Due to proximity to the airport, some golf course sites aren't conducive for living

There are five golf courses near Changi Airport. These are:

  • Changi Golf Club
  • Tanah Merah Country Club (Tampines and Garden courses)
  • NSRCC (Changi)
  • Laguna National Golf and Country Club

Due to the airplane noise generated, people wouldn't want to live in these areas.

Instead of housing, a few of these golf courses could make way for other uses in future.

The land lease of the Garden course at Tanah Merah Country Club, which is located right next to Changi Airport, will expire in 2035.

In 2014, the government acquired part of the Garden course for the expansion of Changi Airport. Currently, the land is a reserve site. So we might see it get redeveloped in future.

Another golf course that probably won't be redeveloped is Sembawang Country Club. For starters, it's located right between Sembawang Airbase and Nee Soon Camp.

Plus, as stated in the 2014 MinLaw press release, the land is under Mindef and doesn't have a lease expiry.

Some golf courses are not feasible for redevelopment

Some golf courses are too close to nature reserves, and are less accessible for residents. So it might actually be better that they remain in their current state.

(It's probably also a good idea to keep a few golf courses in the country, so that Singapore remains attractive to the rich, who are the main demographic of the sport.)

Golf courses bring some benefits to the ecosystem

While golf courses have environmental impacts, a CNA article quoted Assistant Professor Perrine Hamel from NTU's Asian School of the Environment that they can also provide ecosystem services and support biodiversity.

She added that redeveloping golf courses near "ecologically sensitive areas" can disrupt the balance.

Examples of such golf courses include Singapore Island Country Club at the Bukit and Island locations.

Both leases had expired initially in Dec 2021, but were renewed to Dec 2030 for the Bukit course and Dec 2040 for the Island course.

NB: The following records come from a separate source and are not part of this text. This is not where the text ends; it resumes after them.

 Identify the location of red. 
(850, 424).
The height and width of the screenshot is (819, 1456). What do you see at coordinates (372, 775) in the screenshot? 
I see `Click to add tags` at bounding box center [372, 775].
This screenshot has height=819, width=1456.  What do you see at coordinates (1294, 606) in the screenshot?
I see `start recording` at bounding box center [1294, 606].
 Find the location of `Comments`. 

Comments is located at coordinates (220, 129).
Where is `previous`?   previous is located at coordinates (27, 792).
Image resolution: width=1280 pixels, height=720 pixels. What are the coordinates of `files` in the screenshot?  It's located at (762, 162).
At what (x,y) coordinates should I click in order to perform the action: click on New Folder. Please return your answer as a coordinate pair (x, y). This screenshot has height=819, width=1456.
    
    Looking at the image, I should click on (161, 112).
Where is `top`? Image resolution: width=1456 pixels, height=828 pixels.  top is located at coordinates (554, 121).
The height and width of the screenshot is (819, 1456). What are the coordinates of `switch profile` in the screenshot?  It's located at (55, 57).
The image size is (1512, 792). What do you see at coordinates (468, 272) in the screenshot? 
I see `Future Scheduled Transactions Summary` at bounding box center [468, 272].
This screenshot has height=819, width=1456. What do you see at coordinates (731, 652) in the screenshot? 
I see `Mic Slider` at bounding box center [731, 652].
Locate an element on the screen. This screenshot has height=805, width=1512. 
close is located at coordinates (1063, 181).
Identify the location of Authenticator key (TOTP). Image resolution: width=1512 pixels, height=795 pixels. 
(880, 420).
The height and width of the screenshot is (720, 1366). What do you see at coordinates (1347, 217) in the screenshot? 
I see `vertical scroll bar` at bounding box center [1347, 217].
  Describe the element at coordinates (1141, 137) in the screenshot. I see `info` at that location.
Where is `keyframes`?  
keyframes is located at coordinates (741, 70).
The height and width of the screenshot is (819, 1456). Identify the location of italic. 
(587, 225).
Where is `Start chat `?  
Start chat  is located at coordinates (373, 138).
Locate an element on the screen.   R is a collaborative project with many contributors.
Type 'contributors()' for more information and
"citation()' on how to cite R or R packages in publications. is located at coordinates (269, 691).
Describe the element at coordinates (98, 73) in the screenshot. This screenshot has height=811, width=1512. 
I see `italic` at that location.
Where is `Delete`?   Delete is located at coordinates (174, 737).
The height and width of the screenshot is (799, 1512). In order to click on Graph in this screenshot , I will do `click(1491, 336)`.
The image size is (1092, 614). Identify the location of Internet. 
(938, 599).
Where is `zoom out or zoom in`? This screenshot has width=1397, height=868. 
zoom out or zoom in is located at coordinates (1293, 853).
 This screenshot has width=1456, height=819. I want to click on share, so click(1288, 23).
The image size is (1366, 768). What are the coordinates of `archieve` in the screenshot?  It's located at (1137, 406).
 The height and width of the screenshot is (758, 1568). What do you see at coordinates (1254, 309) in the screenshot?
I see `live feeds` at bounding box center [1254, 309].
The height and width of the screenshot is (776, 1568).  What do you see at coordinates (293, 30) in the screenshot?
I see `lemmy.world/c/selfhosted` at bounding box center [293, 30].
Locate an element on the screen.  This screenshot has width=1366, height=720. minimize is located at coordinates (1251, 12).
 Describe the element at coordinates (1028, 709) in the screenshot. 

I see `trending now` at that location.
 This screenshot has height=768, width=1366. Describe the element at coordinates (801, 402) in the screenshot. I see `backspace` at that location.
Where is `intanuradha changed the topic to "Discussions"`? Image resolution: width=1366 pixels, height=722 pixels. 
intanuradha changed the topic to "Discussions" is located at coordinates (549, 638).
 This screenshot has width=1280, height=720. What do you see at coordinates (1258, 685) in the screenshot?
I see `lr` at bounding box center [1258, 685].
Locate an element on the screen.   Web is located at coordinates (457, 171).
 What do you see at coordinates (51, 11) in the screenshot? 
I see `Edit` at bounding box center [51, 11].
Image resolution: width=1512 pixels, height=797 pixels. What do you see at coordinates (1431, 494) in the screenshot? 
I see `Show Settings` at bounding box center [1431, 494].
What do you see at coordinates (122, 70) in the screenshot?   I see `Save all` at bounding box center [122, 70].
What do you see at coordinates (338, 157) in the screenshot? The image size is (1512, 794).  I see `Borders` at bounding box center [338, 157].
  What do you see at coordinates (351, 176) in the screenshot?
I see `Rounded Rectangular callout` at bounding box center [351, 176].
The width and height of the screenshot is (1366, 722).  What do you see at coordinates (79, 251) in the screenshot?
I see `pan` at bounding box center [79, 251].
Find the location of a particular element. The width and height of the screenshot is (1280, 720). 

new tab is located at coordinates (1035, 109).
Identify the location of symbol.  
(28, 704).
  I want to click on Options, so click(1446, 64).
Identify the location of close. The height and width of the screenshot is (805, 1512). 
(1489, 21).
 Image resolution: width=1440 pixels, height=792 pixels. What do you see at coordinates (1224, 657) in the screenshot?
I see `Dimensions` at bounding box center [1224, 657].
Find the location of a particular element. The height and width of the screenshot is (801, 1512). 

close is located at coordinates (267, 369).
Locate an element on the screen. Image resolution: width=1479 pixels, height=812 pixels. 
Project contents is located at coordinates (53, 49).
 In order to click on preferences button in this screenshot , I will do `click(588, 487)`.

(The other 18-hole course at Sime is now under Keppel Club, but its lease also expires in 2030.) 

These golf courses are not feasible to be redeveloped for housing as they are located next to MacRitchie Reservoir, Upper Peirce Reservoir and Lower Peirce Reservoir –p which are all part of the Central Water Catchment.

Moreover, as stated in the 2019 URA Master Plan, there are already land plots next to them that are designated for residential use.

These include Windsor Nature Park next to the Island golf course, and the area near Sime Road and Adam Drive next to the Bukit and Sime golf courses.

Likewise, because of its proximity to the Upper Seletar Reservoir (which is also part of the Central Water Catchment), we probably won't see the Mandai Executive Golf Course get redeveloped for residential use.

According to the 2014 MinLaw press release, the land is held in trust by PUB, so it doesn't have a lease expiry.

On the other hand, a 2021 Straits Times article quoted a PUB spokesman that the agency had decided to return the land to the state. So it remains to be seen if it continues to be used as a golf course.

In the same vein, there's a low likelihood that we'll see the National Service Resort and Country Club (NSRCC) at Kranji course get redeveloped for housing.

Given that it's sandwiched between Kranji Reservoir and the farms at Lim Chu Kang, the site is not accessible enough for future residents.

But if it ever gets redeveloped, it makes more sense if it's turned into a farm, rather than BTOs and condos. This is especially since Singapore aims to increase its local food production.

Similarly, in the case of Seletar Country Club, it's right between Lower Seletar Reservoir and Seletar Airport, making it an unconducive area to be built for housing.